As far as I know cpython implementation keeps the same object for some same values in order to save memory. For example when I create 2 strings with the value hello, cpython does not create 2 different PyObject:

>>> s1 = 'hello'
>>> s2 = 'hello'
>>> s1 is s2
True

I heard about it with name string interning. When I tried to check it with other python types I observed that almost all hashable (immutable) types are the same:

>>> int() is int()
True
>>> str() is str()
True
>>> frozenset() is frozenset()
True
>>> bool() is bool()
True

And almost all mutable types are the opposite (cpython creates a new PyObject even for the same values):

>>> list() is list()
False
>>> set() is set()
False
>>> dict() is dict()
False

And I think it's because we can have the same PyObject for immutable objects without having any problem.

My question arises when I see that the float type behave differently than other immutable types:

>>> float() is float()
False

Why is it different?

Answer 1

Mutable objects always create a new object, otherwise the data would be shared. There's not much to explain here, as if you append an item to an empty list, you don't want all of the empty lists to have that item.
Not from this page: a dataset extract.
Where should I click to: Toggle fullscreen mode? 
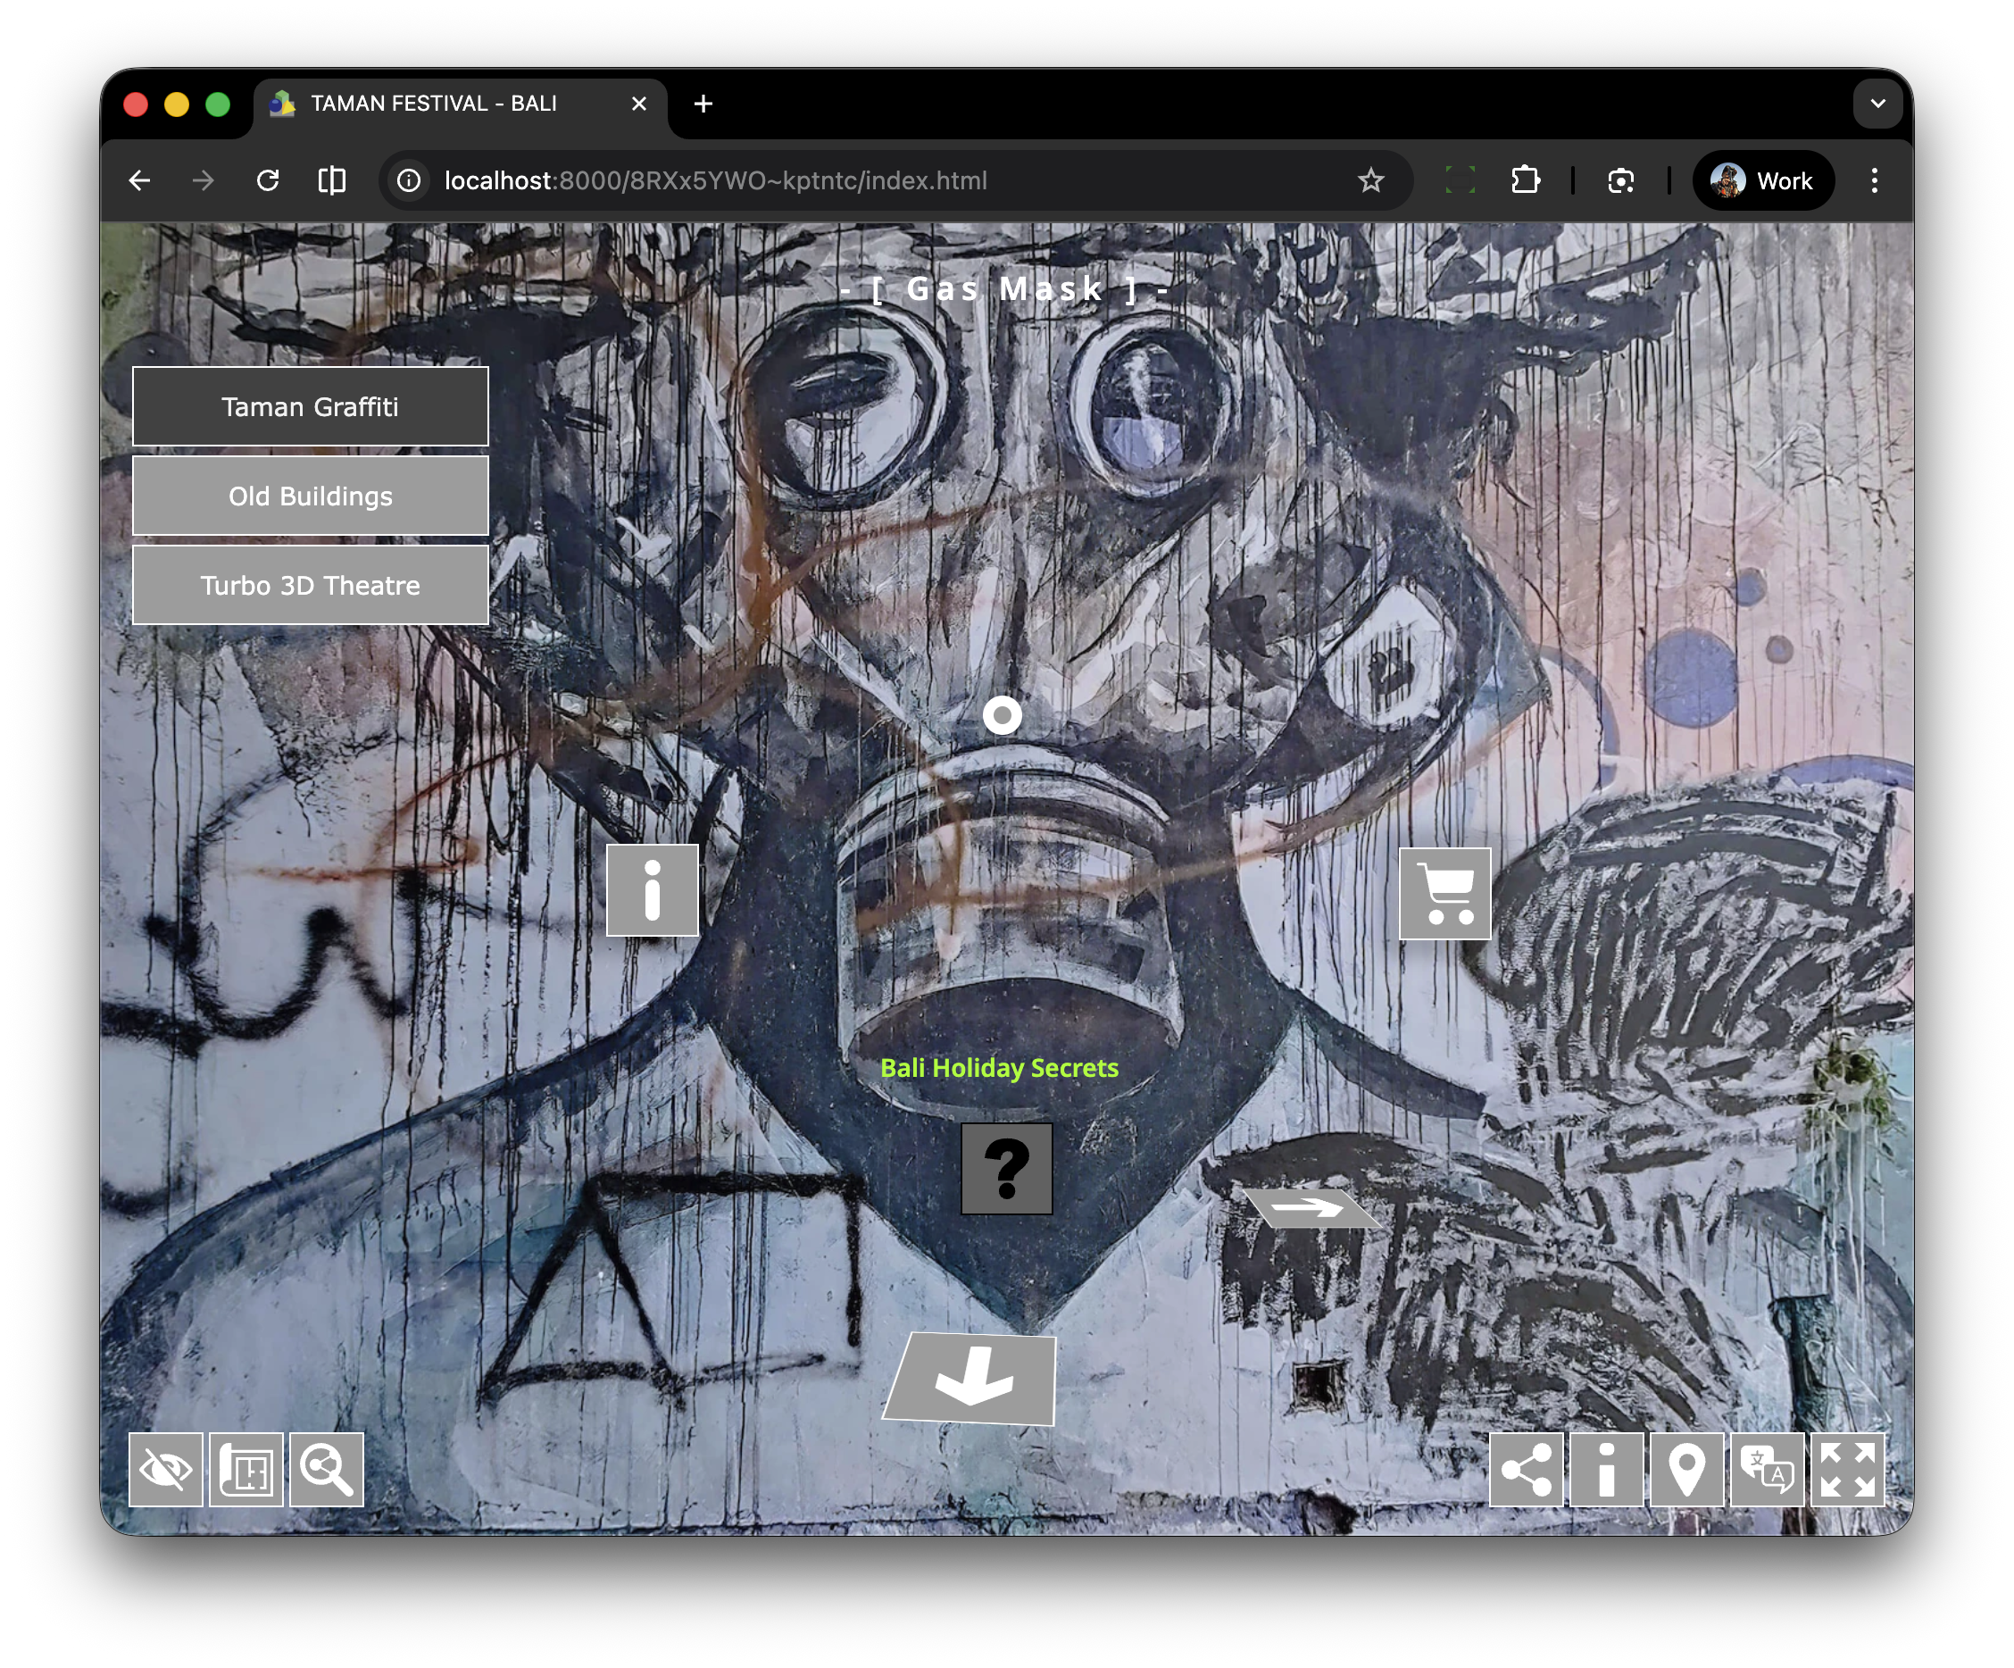[x=1847, y=1469]
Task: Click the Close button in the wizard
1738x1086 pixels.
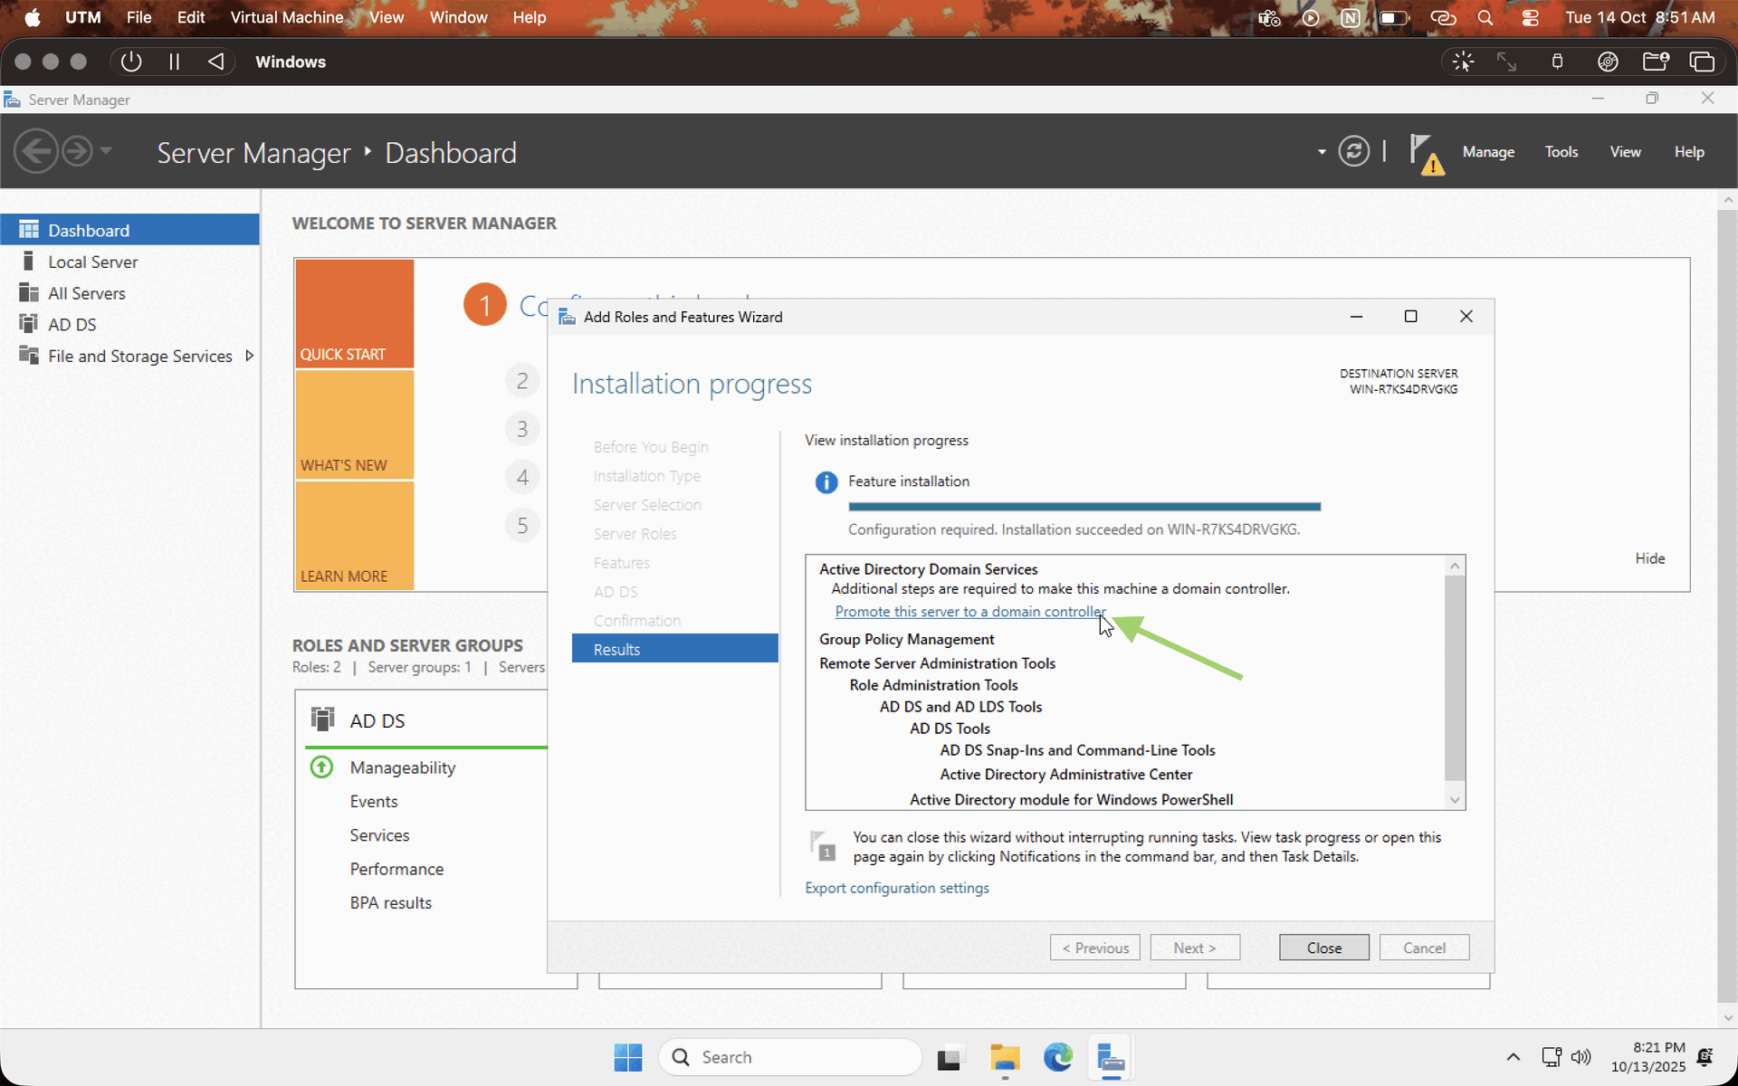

Immutable objects behave in a completely different manner:

• Strings get interned. If they are smaller than 20 alphanumeric characters, and are static (consts in the code, function names, etc), they get cached and are accessed from a special mapping reserved for these. It is to save memory but more importantly used to have a faster comparison. Python uses a lot of dictionary access operations under the hood which require string comparison. Being able to compare 2 strings like attribute or function names by comparing their memory address instead of the actual value, is a significant runtime improvement.

• Booleans simply return the same object. Considering there are only 2 available, it makes no sense creating them again and again.

• Small integers (from -5 to 256) by default, are also cached. These are used quite often, just about everywhere. Every time an integer is in that range, CPython simply returns the same object.

Floats however are not cached. Unlike integers, where the numbers 0-10 are extremely common, 1.0 isn't guaranteed to be more used than 2.0 or 0.1. That's why float() simply returns a new float. We could have optimized the empty float(), and we can check for speed benefits but it might not have made such a difference.

The confusion starts to arise when float(0.0) is float(0.0). Python has numerous optimizations built in:

• First of all, consts are saved in each function's code object. 0.0 is 0.0 simply refers to the same object. It is a compile-time optimization.

• Second of all, float(0.0) takes the 0.0 object, and since it's a float (which is immutable), it simply returns it. No need to create a new object if it's already a float.

• Lastly, 1.0 + 1.0 is 2.0 will also work. The reason is that 1.0 + 1.0 is calculated on compile time and then references the same 2.0 object:

  def test():
      return 1.0 + 1.0 is 2.0
  
  dis.dis(test)
    2           0 LOAD_CONST               1 (2.0)
                2 LOAD_CONST               1 (2.0)
                4 IS_OP                    0
                6 RETURN_VALUE
  

  As you can see, there is no addition operation. The function was compiled with the result pointing to the exact same constant object.

So while there is no float-specific optimization, 3 different generic optimizations are into play. The sum of them is what ultimately decides if it'll be the same object or not.